Sarah Jane Weaver: Yeah, there is something about him that he takes to these nations. And think about a prophet going to the people and then addressing them in their own language, and doing it in a way that elevates nations. So, I was thinking this week about being in Peru, and we’re outside the presidential palace in Peru, and President Nelson pauses before he goes in and there’s a tour group not too far away, and the director of that tour group, who is not a Latter-day Saint —
Sister Sheri Dew: A tour group, I think, of Americans. They were speaking English, right?
Sarah Jane Weaver: Yeah. And the woman had obviously not had any contact with the Church or its leaders, because she immediately looked at President Nelson and said, “Who was that man?” And one of you said, “He’s a prophet,” and do you remember — she spun on the spot and yelled, “Will you bless Peru?” She had so much confidence in what she was feeling from him, that it was like this plea: “Please help our country,” and I remember at the end of the devotional that night, he did that. He actually left a blessing on the land and the people of Peru.
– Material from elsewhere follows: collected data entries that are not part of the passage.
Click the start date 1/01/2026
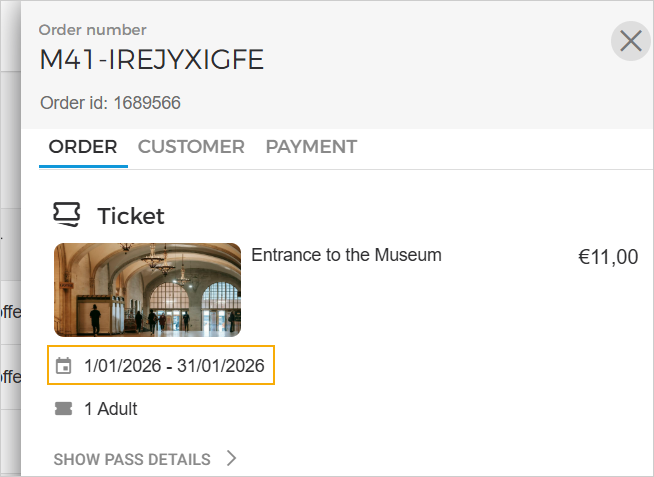This screenshot has width=654, height=477. point(123,366)
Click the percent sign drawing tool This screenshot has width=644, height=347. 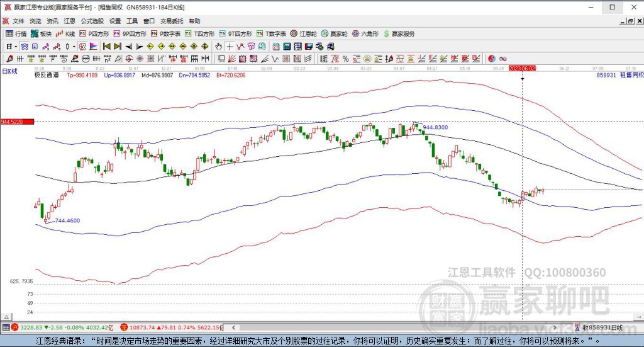click(x=346, y=58)
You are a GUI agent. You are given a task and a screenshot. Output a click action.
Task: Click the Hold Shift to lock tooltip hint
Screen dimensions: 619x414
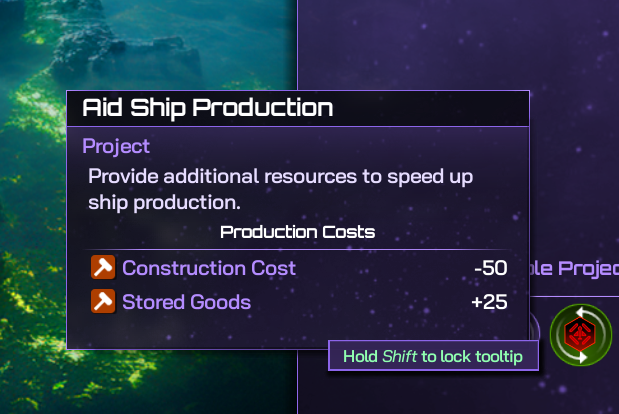coord(433,356)
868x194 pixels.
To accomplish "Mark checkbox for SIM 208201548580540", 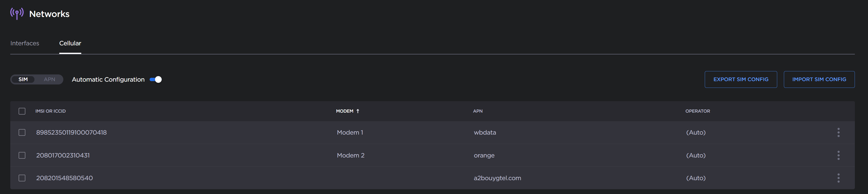I will coord(22,178).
Sister Sheri Dew: I think we’ve watched that kind of thing. I’m glad you told that, because I’d forgotten that interchange, and that was an amazing moment with that tour guide. But I think we’ve seen that over and over and over again, where you watch the people watching the president.
Another place that happened is after he had met with the Pope. Watching President Nelson, President [M. Russell] Ballard, Elder [Massimo] De Feo and Elder [Alessandro] Dini Ciacci — now they’re walking down the street in front of St. Peter’s, so that’s a picture that’s just fantastic, iconic, and we’re there waiting for him so that we can interview them about the experience they’ve just had with the Pope. But then watching the people gathering, as we talked to these men that they wouldn’t have possibly known. That was also interesting. I was kind of walking around the outside, and I was fascinated by the people who were fascinated, watching this interview that was taking place with men they didn’t know. So right in the heart of Roma.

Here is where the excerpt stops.